4 Reasons Why Players Rage-quit in League of Legends
If you’ve been playing League of Legends extensively, there’s a good chance that you’ve encountered at least one player who abruptly and angrily left the match before it’s over. A rage-quitter, in other words. Rage-quitting is a huge no-no in League, no matter who you are. Not only will Riot Games slap you with a harsh punishment, you will also gain notoriety within the community.
Unfortunately, due to the competitive nature of League, Riot Games hasn’t been able to totally keep League free from rage-quitters. And that’s despite their so-called “LeaverBuster” system, which discourages players from leaving matches, anger-fueled or otherwise. But why do players rage-quit in League? What situations cause players to leave matches out of anger, frustration, or a mix of both? Well, we can think of four of them.
Believe it or not, some players rage-quit before the match has even begun! This happens during the Champion selection phase, where teammates discuss who gets to play which role during the match. Players playing League with real-life friends will have an easier time. But for total strangers, it can be incredibly taxing, especially when dealing with teammates not exactly willing to listen to others’ input. Some players who don’t get their way would angrily leave Champion selection and enter another match in hopes of being paired with teammates more willing to let them play their preferred role.

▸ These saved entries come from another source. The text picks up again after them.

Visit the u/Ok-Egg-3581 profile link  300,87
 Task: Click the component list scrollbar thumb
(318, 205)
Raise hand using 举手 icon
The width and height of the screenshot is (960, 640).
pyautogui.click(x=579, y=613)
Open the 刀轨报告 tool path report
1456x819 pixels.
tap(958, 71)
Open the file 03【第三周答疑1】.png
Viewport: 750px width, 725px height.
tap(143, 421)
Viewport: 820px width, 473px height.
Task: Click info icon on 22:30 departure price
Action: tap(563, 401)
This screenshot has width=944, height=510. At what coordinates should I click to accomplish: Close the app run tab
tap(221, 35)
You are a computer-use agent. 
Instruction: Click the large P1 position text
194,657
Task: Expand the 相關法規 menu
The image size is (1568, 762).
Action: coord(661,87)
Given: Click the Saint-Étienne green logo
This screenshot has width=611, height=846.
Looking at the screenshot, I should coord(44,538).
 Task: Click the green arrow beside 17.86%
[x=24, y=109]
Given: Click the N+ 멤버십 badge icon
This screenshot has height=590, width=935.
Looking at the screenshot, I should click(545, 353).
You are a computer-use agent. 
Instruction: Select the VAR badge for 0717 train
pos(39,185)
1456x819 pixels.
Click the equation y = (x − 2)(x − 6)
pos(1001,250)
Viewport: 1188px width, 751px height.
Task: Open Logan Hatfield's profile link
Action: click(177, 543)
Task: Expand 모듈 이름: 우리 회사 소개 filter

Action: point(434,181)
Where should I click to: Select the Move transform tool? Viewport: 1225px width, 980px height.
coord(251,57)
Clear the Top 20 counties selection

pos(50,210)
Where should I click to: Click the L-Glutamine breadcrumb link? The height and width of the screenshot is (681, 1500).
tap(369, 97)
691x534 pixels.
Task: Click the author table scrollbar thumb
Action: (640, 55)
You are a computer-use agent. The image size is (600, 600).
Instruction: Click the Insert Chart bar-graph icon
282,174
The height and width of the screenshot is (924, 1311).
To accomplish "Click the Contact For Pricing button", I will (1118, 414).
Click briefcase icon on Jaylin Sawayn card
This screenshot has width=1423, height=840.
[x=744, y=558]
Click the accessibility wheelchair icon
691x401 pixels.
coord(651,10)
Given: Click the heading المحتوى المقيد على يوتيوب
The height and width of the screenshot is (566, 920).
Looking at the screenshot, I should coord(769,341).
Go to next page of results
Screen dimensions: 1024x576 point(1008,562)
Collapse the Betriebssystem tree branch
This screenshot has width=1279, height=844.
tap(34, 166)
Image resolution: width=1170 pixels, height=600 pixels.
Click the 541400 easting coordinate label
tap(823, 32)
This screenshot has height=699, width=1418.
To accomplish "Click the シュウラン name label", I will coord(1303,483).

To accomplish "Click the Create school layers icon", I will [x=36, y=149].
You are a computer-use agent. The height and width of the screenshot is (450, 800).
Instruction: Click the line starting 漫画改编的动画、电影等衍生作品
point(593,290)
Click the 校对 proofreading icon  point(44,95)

But as punishment, Riot Games will prevent them from immediately entering matchmaking. For the first offense, a six-minute timer will be imposed. For the second offense until the fifth offense, a 15-minute timer will be imposed. Anything beyond the fifth offense will get them slapped with a 20-minute ban from entering matchmaking queue. Doing so in ranked matches will also cost them League Points. Perhaps the only “good” news for serial rage-quitters during Champion selection is that the offense counter returns to zero after 8 hours.
Look, everyone wants to win in League. Everyone wants to beat the crap out of the Champion he or she is up against in the lane. But sometimes, there are days when even the most experienced and skilled players simply don’t have it, which usually results in bad performance during matches. Everyone is susceptible to a bad day. Now, there are two kinds of players when it comes to this: 1) players who push on and look for other ways to help their team despite having five deaths or more less than 10 minutes into the game, and 2) players who allow their frustrations to get the better of them and rage-quit without first considering the effect it will have on their remaining teammates.
There are players that, just because they’re no longer enjoying the game due to being constantly owned, feel like they have the right to leave the match. Some players don’t directly leave the match, though. Instead of rage-quitting, they simply leave their keyboards and allow their Champion to go idle, effectively handicapping their still fighting teammates. This is called being “AFK” or “away from keyboard,” which also applies to things other than gaming.
Like with Champion selection rage-quitters, Riot Games punishes those who leave ongoing matches. Players who remain idle for five minutes automatically gets the boot, costing them precious XP and Influence Points. Their profiles will also be marked with a leave (or a loss regardless of the match’s outcome for ranked matches) to let other players know that they have a history of leaving. Serial leavers and rage-quitters also risk being suspended for long periods or worse, getting permanently banned. Yes, they can still buy a high-level unranked League of Legends account after getting slapped with a suspension or a ban. But all the hard work put on their primary account goes down the drain.
Like death and taxes in real-life, toxicity is a staple in League. The game and its community are well-known for being too toxic to navigate, especially for newbies who don’t possess thick skins yet. So it’s not surprising that the toxic smoke coming out of League’s chimney is also one of the reasons why players rage-quit. To be clear: No, we’re not saying rage-quitting is justifiable when it’s caused by an extremely toxic match. Rage-quitting is still rage-quitting. There’s no gray area to it.
A lot of players talk trash during matches. Some more pointed and harsher than others, especially when it comes to criticizing teammates who are performing badly. Many players are also prone to throwing around hate words AKA words that your grandma will definitely bitch-slap you if she hears you say them out loud. It’s difficult to focus on the game when teammates are more focused on trading insults, which leads to players either muting the team chat or rage-quitting out of frustration. Again, we’re not saying rage-quitting is a good option when things have gone completely downhill between teammates. Some are just less inclined to continue the match with a team they don’t want any part of.
If players leave the match at any point, their team’s chances of winning immediately nosedives to the floor, unlike in Dota 2 where a handicapped team still has a good chance at winning. Out of anger and to avoid wasting 30 minutes of their lives, some players rage-quit after a teammate leaves. Because, really, there are only two options for the abandoned team members: continue the match handicapped or leave as well. Both aren’t exactly enticing options.
In some cases, when a player leaves the game, it’s not because they want to. But because they’ve been disconnected from the game. But regardless, those who were left behind will still need to decide for themselves whether to push on or simply leave and move on to another match. It’s unfair, isn’t it? It’s not like the disconnected player meant any harm. Hopefully, Riot Games will install a better anti-rage-quitting system to compensate players who got screwed by a rage-quitting teammate. Maybe Riot Games can ask Valve for suggestions.